В один из июньских дней 1911 года Серов пишет Бенуа из Парижа: «…Будь добр — когда приедешь в Лугано, успокоишься и отдохнешь, — напиши мне, в чем дело. Если оно касательно „Шехеразады“, то есть авторства, то оно оказывается спорным. По мнению участников заседаний, на которых вырабатывалась „Шехеразада“, исключая Аргутинского и Фокина (которого спрошу в Лондоне), — Бакст имел право поставить свое имя под этим балетом, так как идея постановки этой вещи принадлежала ему и Дягилеву. Разумеется, и твоего участия здесь было много. На мой личный взгляд, тут налицо именно вся специфичность Бакстовского искусства и изобретения, которая была тут как нельзя более у места…»

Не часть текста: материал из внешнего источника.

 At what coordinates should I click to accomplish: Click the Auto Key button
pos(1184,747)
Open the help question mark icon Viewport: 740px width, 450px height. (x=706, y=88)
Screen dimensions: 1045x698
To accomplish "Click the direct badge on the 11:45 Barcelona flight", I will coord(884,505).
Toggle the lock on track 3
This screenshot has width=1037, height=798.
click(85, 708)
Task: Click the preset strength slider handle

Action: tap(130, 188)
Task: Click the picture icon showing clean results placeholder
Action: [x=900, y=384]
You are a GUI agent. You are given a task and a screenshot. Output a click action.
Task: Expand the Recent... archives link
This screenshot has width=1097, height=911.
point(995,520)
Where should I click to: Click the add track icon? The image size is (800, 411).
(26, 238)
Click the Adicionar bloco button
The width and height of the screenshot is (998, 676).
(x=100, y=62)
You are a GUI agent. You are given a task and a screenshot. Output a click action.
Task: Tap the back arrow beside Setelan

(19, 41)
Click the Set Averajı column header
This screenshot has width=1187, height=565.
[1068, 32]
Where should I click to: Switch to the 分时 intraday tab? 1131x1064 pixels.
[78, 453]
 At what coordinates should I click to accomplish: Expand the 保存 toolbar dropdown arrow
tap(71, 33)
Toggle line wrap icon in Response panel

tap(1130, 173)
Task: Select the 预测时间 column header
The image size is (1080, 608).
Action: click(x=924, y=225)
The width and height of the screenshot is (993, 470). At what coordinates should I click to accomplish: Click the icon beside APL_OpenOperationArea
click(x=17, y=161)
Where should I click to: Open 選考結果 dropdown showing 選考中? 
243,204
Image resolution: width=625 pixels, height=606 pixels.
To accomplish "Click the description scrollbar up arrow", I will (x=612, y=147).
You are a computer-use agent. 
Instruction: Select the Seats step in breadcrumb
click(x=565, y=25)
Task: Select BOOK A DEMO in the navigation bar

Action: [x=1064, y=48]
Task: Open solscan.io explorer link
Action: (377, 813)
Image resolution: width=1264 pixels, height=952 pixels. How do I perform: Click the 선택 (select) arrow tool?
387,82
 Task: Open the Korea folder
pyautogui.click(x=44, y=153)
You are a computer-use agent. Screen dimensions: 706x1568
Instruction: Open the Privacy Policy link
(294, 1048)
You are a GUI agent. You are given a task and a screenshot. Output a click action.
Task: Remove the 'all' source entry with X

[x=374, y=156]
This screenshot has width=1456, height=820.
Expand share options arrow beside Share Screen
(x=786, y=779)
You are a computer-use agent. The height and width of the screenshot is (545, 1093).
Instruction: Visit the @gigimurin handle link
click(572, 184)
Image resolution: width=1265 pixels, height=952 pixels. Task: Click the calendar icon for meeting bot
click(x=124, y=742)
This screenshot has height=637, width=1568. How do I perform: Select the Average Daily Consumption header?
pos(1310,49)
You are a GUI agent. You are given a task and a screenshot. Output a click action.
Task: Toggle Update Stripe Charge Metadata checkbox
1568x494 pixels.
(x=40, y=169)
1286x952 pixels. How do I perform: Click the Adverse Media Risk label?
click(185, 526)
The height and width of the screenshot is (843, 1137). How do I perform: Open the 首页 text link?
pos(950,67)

Александр Бенуа в ответном письме рассказывает о создании сценария балета совсем по-другому:

«…Изобретение поставить „Шехеразаду“ принадлежит Сереже и ему одному. На том же заседании, когда он нам об этом сообщил, Бакст изобразил крайний восторг от идеи, но для реализации ее придумал лишь два мотива: а) чтобы негров засадили в мешки и выбросили их за стену и ров и б) чтобы Шехеразада умилостивила бы султана… Вот вся часть Бакста в сюжете балета „Шехеразада“, ouvre du celebre peintre Bacst[54], как печатается в каждой афише.

Сам Сережа понял, что это не может пройти, и, поглумившись вдоволь над выдумками чудака Левушки, обратился ко мне как к специалисту по либретто. На первых порах я сделал поправку по существу только, то есть указал, что Шехеразада и негры вообще несовместимы, ибо автор 1001 ночи появляется лишь значительно позже… в гареме Шехеразад, но от дальнейшего участия в составлении либретто я отказался, ибо был за несколько дней до того оскорблен тем, что Сережа мне в лицо объявил, что Бакст сочинил выход Клеопатры и вообще всю пикантность этого балета, тогда как они были сочинены мной (ты, разумеется, и этому не поверишь, но это совершенно не меняет факты). Дней пять-шесть я продолжал отказываться, хотя меня сильно подмывало сдаться, ибо музыка очаровала меня, а идиотские предложения Сережи и Бакста меня бесили. Но я крепился, пока Дягилев не приехал ко мне и не имел со мной объяснения. Я ему высказал свою обиду о „Клеопатре“, после чего он мне обещал, что на сей раз этого не повторится. В этот же день (днем) был приглашен пианист, который мне играл „Шехеразаду“ раза три подряд, после чего я ее „увидел“ и тогда рассказал Сереже (Бакста не было). Вечером было собрание с Фокиным, во время которого я канву развил во всех подробностях и тогда же записал на клавире, записал то, что я один сочинил, а не то, что ты со слов этих мерзавцев и лжецов считаешь общим произведением».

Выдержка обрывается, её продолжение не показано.